経過:上記より胃蜂窩織炎を考え,同日入院加療とした.絶食のうえampicillin sodium/sulbactam sodium(ABPC/SBT)4.5g/日の投与を開始した.入院第3病日の血液検査でWBC 3,200/μLと患者の平常時まで低下し,CRP 7.29g/dLであったが同日がピークであった.第5病日には解熱し,腹部症状も消失したため,EGDを施行した(Figure 3).EGDでは前回指摘していたPHGの所見に変化はなく,新たな浮腫や潰瘍も認めなかった.胃体部前壁に白斑を伴う発赤調の小隆起が多発しており,同部位より生検,培養を提出した.生検時に膿汁の流出はみられなかった.同日より流動食を開始した.抗菌薬投与開始5日後のためか生検組織検査では,軽度の炎症細胞浸潤のみであったが,入院時の血液培養と胃粘膜培養よりStreptococcus-alpha hemolyticが検出され,菌血症を伴う胃蜂窩織炎と診断した.食事再開後も腹部症状や血液検査所見の増悪を認めず,第11病日からクラブラン酸カリウム・アモキシシリン水和物錠 1,875mg/日の経口投与に切り替え第12病日に退院となった.以後,外来で経過観察を行っているが1年2カ月間再発なく経過している(Figure 4).

Figure 3 

上部消化管内視鏡検査.

a:2020年8月4日(発症前)の上部消化管内視鏡検査では穹窿部から胃体上部を中心にfine pink specklingが広がり,特に前壁にはsuperficial reddeningがみられた.

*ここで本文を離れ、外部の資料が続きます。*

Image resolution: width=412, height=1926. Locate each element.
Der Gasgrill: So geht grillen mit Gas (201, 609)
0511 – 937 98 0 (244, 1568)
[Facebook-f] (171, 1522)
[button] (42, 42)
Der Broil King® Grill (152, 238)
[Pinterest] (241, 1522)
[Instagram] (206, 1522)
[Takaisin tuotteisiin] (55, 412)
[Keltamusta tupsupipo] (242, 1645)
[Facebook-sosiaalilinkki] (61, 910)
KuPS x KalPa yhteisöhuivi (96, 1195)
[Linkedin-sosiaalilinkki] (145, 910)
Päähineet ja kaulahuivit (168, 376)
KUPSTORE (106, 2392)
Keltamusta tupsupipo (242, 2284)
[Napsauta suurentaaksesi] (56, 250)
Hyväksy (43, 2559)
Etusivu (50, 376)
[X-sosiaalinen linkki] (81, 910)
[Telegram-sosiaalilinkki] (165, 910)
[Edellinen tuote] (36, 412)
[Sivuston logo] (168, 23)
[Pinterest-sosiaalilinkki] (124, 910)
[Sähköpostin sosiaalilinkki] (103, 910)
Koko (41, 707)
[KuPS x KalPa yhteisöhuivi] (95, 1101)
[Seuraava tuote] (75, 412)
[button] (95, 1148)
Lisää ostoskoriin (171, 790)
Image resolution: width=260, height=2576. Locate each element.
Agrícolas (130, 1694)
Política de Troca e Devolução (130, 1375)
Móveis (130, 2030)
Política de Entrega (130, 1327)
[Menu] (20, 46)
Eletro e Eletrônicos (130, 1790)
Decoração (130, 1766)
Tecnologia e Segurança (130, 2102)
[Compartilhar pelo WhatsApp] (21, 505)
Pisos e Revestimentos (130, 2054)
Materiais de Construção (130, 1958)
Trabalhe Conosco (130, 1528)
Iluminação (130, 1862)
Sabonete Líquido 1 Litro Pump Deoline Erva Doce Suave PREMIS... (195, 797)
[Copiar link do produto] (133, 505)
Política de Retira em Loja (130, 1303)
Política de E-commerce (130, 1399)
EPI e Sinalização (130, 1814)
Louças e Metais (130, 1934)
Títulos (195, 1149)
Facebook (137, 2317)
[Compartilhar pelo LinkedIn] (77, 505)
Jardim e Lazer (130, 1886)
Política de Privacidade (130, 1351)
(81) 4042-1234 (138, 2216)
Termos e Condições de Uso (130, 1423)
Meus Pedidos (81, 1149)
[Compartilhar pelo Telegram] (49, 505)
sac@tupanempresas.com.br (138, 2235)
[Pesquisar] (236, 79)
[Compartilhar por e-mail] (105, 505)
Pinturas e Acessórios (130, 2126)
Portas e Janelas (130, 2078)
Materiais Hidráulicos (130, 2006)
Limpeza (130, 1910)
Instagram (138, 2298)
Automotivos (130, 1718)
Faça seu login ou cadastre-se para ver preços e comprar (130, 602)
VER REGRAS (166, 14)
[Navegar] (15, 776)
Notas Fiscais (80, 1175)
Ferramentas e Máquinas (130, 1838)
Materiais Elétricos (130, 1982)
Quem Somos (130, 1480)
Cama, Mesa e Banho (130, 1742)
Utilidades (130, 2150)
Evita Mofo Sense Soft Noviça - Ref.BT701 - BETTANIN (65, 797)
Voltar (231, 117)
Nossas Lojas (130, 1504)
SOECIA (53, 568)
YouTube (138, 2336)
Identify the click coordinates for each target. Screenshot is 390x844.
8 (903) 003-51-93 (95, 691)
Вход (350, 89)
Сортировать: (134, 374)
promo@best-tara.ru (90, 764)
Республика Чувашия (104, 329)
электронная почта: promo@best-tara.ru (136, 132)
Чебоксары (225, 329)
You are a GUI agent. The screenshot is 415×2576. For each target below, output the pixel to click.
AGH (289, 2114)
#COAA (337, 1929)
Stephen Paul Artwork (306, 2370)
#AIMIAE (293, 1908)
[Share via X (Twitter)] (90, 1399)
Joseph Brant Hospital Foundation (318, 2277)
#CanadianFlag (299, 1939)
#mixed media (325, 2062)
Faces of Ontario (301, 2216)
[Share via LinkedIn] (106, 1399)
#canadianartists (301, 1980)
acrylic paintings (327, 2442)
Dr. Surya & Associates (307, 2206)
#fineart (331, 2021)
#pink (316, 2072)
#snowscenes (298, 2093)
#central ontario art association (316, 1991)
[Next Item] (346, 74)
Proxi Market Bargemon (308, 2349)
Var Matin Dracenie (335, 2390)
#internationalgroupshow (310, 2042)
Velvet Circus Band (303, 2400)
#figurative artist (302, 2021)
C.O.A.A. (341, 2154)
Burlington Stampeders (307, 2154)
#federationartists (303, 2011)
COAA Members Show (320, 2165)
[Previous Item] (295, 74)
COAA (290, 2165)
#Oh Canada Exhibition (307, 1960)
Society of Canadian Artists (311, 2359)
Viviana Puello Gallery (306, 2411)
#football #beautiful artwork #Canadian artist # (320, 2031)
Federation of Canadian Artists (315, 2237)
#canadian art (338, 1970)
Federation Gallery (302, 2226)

b:第5病日の上部消化管内視鏡検査ではPHGの所見に変化はないが,前壁に白斑を伴う発赤調の小隆起が散見された.〇部より生検培養を行ったが膿汁の流出はみられなかった.

Figure 4 

フォローアップのため施行した腹部造影CT検査と上部消化管内視鏡検査.

a:退院2カ月後のCTでは胃体上部後壁に膿瘍を疑う低吸収域は指摘できなくなっている.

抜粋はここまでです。